Start SELECTED TEXT
Re: Motion P1788/M007.01_NaI: Discussion period begins
P1788 members
On 6 Aug 2009, at 14:24, Arnold Neumaier wrote:
J. Wolff v. Gudenberg schrieb:
Vincent Lefevre schrieb:
2.2 Arguments
Another argument against NaI: there are different and contradictory
NaI concepts. For instance, if NaI is used for missing data, then
min(some_interval,NaI) should return some_interval, not NaI.
if NaI means illegal construction which is what this motion proposes
it must propagate
"There is an obvious analogy to 754 NaN"
Very partially. NaN can also mean [−∞,+∞] (any real number),
as in
hypot(+∞,qNaN), or also the empty set (e.g. result of sqrt(-1)).
The fact that there are different uses for NaI suggest that NaI, if it
is made available, should exist with a payload, so that different
uses can be distinguished.
I concur with this. I think it's worth copying a recent exchange
between Dan Zuras and me:
On 2 Jun 2009, at 10:44, Dan Zuras Intervals wrote:
On 1 Jun 2009, at 23:21, Dan Zuras Intervals wrote:
See, there are a lot of things that can happen on the way to
a standard.
We should have answers for as many of them as we can live with.
John Pryce:
You are right. NaI, if we choose to have it, will mean different
things to different people.
NaN can mean
"On the execution trail to here, something went wrong"
which I suppose was the original 754 intent.
"Gap" in sequential data
used e.g. by Matlab in the plot function
"Unknown real value"
but in that case 0*NaN should be 0 ...?
and probably "Missing value" in stats data, etc.
Dan Zuras:
I was there & *I* can't tell you what the original intent was.
All of these & more (has a value but not a real one, domain
error, system/language/user extension, debugger breakout, ...)
were mentioned.
I think people went for it because it provided a useful
mechanism for giving back an answer you don't know how to
give.
End SELECTED TEXT
▸ AIM
Write the next part of the P1788 mailing-list exchange about NaI, picking up after its final sentence.
Start DATA SEGMENT
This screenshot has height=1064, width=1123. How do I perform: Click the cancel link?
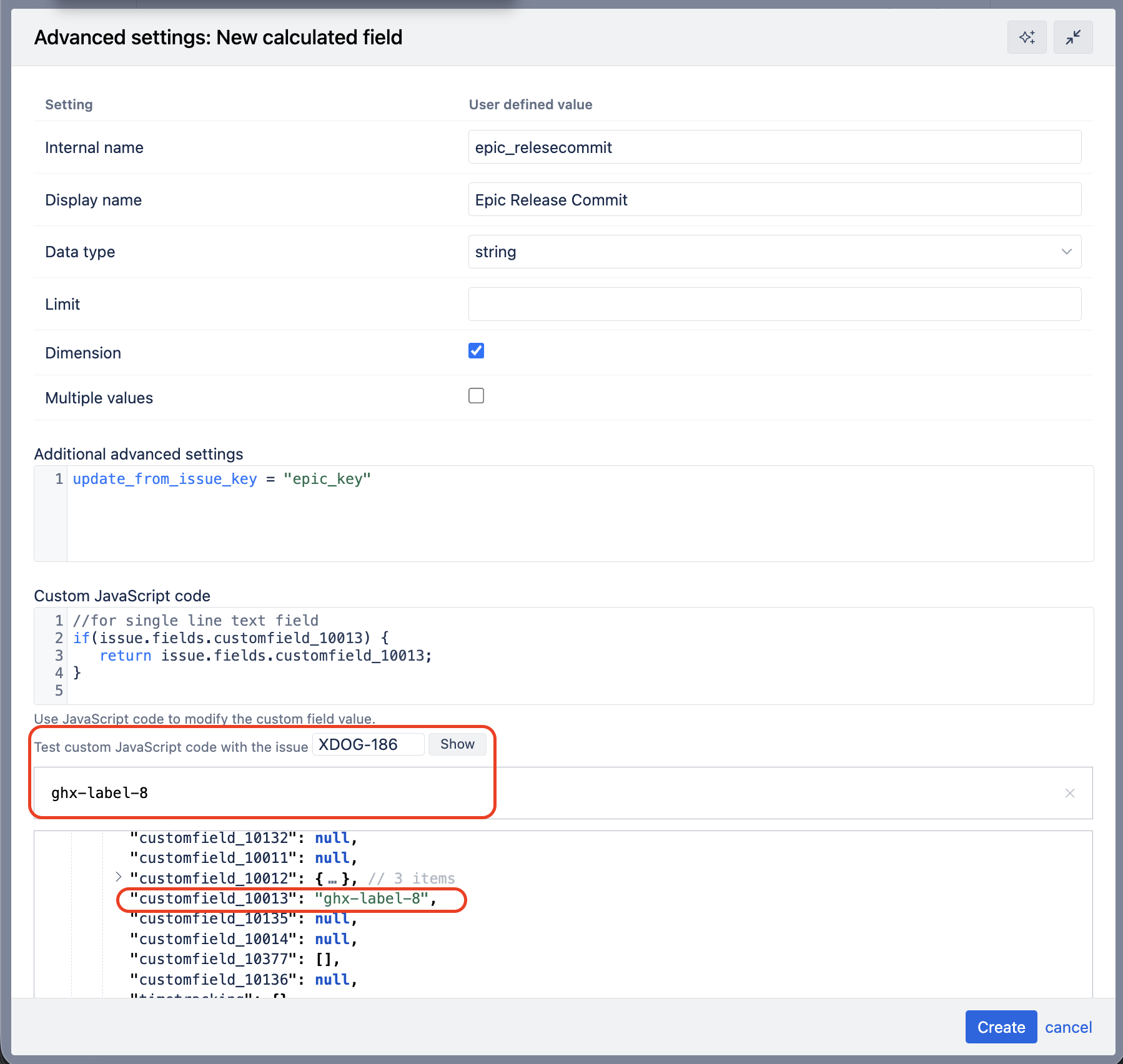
End DATA SEGMENT
▸ ANSWER FOR THE TASK
The 754 specifications of qNaN and sNaN are not quite clear to me.
But it seems qNaN implements, mostly, the notion of "On the execution
trail to here, something went wrong" -- except for things like max
(3,qNaN) giving 3, which embodies the "missing value" notion. While
sNaN can be used to implement other meanings, but only by trapping an
exception, probably with a serious performance loss. As David Hough
wrote yesterday, we have a dilemma:
On 6 Aug 2009, at 21:40, David Hough 754R work wrote:
Seems to me, as somebody not following very closely, that there
have been
several themes pursued by various contributors over past months:
1) define an interval arithmetic that is about as fast as possible
(while
preserving correctness) on existing hardware (presumably x86-64)
2) define an interval arithmetic that could perform well on
hardware that
doesn't exist but could exist as a slight enhancement to 754 hardware
3) define an interval arithmetic that is optimal for programming
without concern for performance on existing hardware, hoping that
new hardware will be designed to help
4) define an all-inclusive meta-definition that encompasses all of the
above.
Every time I have approached this problem I have been somewhat
stymied by
the tradeoffs these present. ...
My feeling is that 754's definition of qNaN as a compromise between
two (or more) "meanings" is NOT a good idea. For NaI, I am a
supporter as you know. I favour
- Make a list of all the "meanings" that people think deserve support
and that they can _precisely_ specify the behaviour of.
- Take the meaning in Juergen's motion as the default one.
- Support this meaning, and some others, officially in P1788, after
careful
discussion of how to make NaI run efficiently, in the various
contexts
mentioned by David above. And decide which is the most important of
these contexts.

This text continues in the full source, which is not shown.